Oui. Ces mesures sont prises au bon moment. C'est d'ailleurs ce qu'a fait la France lorsque l'on a vu ce qui se passait en Italie. La France a compris finalement que c'est plus grave que juste une petite grippe. Oui, c'est très suffisant, mais ces mesures doivent être appliquées sur le terrain pour pouvoir freiner la contamination. D'ailleurs lors de mon intervention à Alger le mois dernier, au cours d'une journée de sensibilisation au coronavirus organisée par Hallouz Ahmed à l'APN, j'ai insisté sur l'aspect lié à la prévention et surtout les mesures de protection qui doivent être prises rapidement pour endiguer cette épidémie.
– Parmi les cas testés positifs, l'Algérie a enregistré six décès, dont trois ont une moyenne d'âge de 50 ans. Comment expliquez-vous cela ?
Le virus fait parfois une attaque tellement fulgurante en ciblant le poumon et par défaillance, le patient fait une insuffisance cardiaque sévère et il décède. La situation est plus souvent retrouvée chez les sujets fragiles (diabétiques, insuffisants rénaux, maladies chroniques, hyper-tendus, etc.). Parfois, ces patients-là ne meurent pas du coronavirus mais plutôt par une surcharge bactérienne.
– Vous avez souligné plus haut que lorsque le climat est moins froid, le virus peut s'éteindre. Peut-on dire qu'il ne lui reste que quelques semaines ?

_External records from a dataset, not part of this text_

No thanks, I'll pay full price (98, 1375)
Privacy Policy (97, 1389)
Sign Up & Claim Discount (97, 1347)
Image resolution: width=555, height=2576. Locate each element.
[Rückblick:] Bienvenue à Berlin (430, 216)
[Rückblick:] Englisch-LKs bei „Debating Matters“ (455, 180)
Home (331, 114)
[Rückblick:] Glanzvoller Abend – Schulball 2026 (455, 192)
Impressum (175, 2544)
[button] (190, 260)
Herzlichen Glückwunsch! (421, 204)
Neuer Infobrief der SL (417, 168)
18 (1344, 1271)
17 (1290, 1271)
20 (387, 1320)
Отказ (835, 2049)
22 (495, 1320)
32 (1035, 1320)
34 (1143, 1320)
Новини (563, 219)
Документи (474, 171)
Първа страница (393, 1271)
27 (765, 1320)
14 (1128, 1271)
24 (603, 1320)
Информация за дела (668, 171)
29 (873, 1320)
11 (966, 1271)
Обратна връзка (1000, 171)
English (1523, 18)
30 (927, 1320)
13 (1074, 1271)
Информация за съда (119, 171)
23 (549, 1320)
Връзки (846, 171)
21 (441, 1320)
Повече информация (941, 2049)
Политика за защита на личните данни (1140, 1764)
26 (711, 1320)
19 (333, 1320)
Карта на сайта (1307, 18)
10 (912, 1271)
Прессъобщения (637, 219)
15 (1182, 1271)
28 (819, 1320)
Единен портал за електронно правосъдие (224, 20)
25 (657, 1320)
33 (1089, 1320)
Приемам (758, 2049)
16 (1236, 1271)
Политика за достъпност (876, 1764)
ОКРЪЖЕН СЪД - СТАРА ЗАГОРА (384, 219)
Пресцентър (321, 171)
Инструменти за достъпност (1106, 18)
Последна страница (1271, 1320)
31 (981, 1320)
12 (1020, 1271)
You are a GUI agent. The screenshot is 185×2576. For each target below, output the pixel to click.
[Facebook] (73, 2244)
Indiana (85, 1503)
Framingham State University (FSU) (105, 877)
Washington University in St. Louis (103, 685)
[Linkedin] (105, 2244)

De part notre expérience, la surveillance des virus respiratoires commence à partir du mois d'octobre, tout en effectuant des tests, notamment pour la grippe saisonnière. Mais je dois vous dire qu'aucun scientifique ne peut expliquer la saisonnalité d'un virus. Pour le virus de la grippe saisonnière que nous connaissons bien par exemple, le pic a été atteint cet hiver et le nombre de cas commence à diminuer. C'est pourquoi j'insiste sur le respect des mesures de prévention, notamment le lavage des mains, car ce virus contamine et tue. Personne n'ignore que, pour le moment, il n'existe pas de vaccin ni de traitement contre ce nouveau coronavirus et le seul moyen pour nous de se prémunir est de rester chez soi. Le pic est peut-être attendu vers le 31 mars jusqu'au 10 avril et puis la situation va se stabiliser et la courbe va décliner pour n'enregistre que quelques cas.
J'appelle tous les Algériens à rester chez eux pour cette période, une quinzaine de jours, et espérons que cette pandémie s'éteindra.